## Task goal
Write out, exactly and in full, the line where "968x697 pixels." appears together with all lines that follow it in the entries below. Do not include pictures.

## Data for this exercise
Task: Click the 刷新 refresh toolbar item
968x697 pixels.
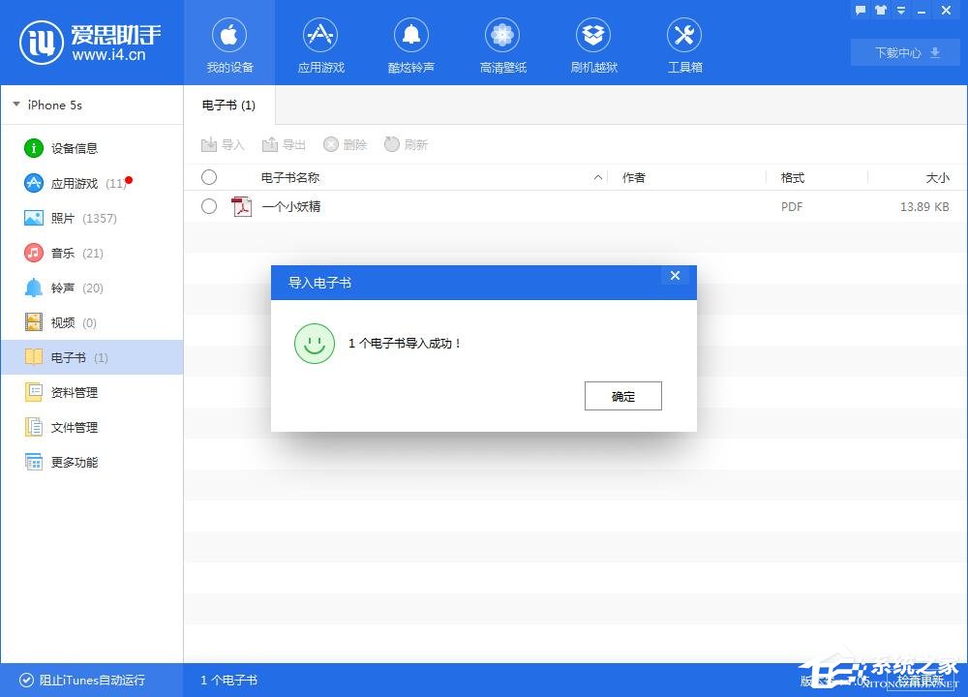Action: [x=407, y=144]
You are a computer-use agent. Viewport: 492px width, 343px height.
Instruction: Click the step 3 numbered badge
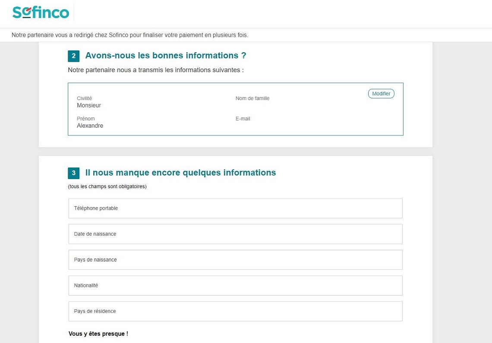tap(73, 173)
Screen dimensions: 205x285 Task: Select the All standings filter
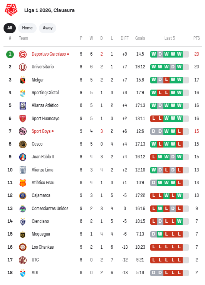(x=10, y=28)
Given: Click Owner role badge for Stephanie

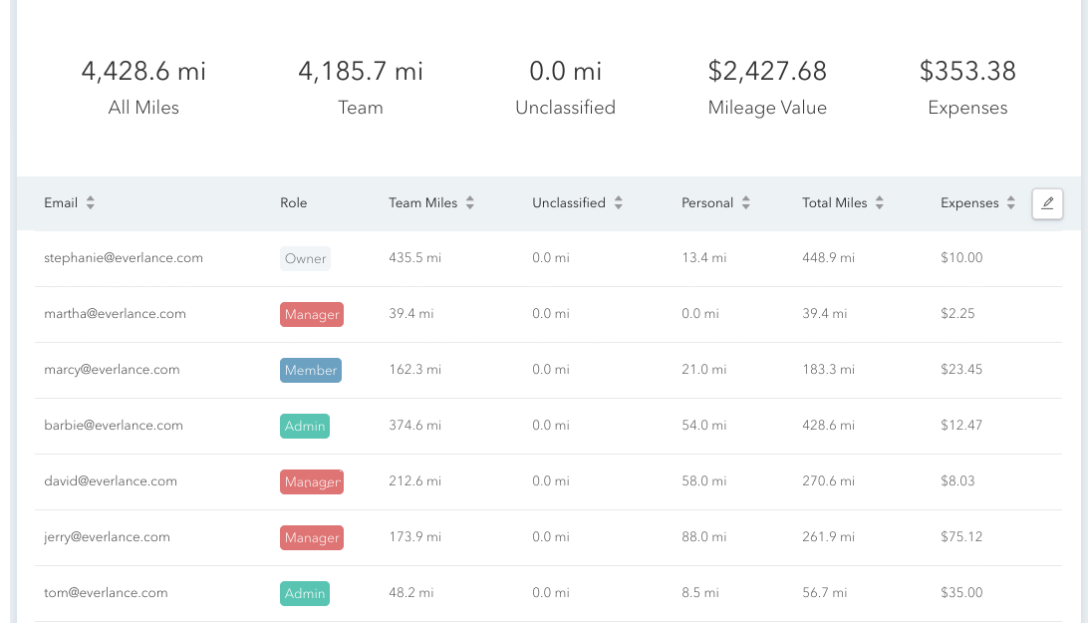Looking at the screenshot, I should [305, 259].
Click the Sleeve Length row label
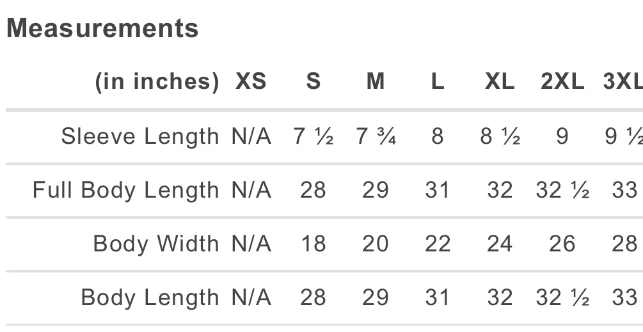 tap(139, 136)
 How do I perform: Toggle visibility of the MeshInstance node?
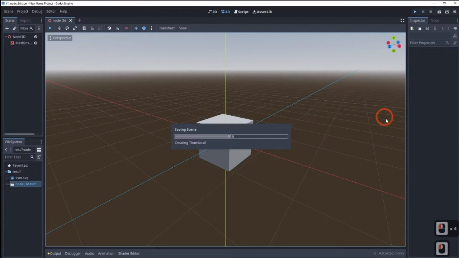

## Your solution
968x697 pixels.
Action: [x=407, y=144]
You are a computer-use agent. Viewport: 492px width, 343px height.
Instruction: Click the step 3 numbered badge
tap(73, 173)
Screen dimensions: 205x285 Task: Select the All standings filter
(x=10, y=28)
Given: Click Owner role badge for Stephanie

Looking at the screenshot, I should [305, 259].
Click the Sleeve Length row label
 tap(139, 136)
 How do I perform: Toggle visibility of the MeshInstance node?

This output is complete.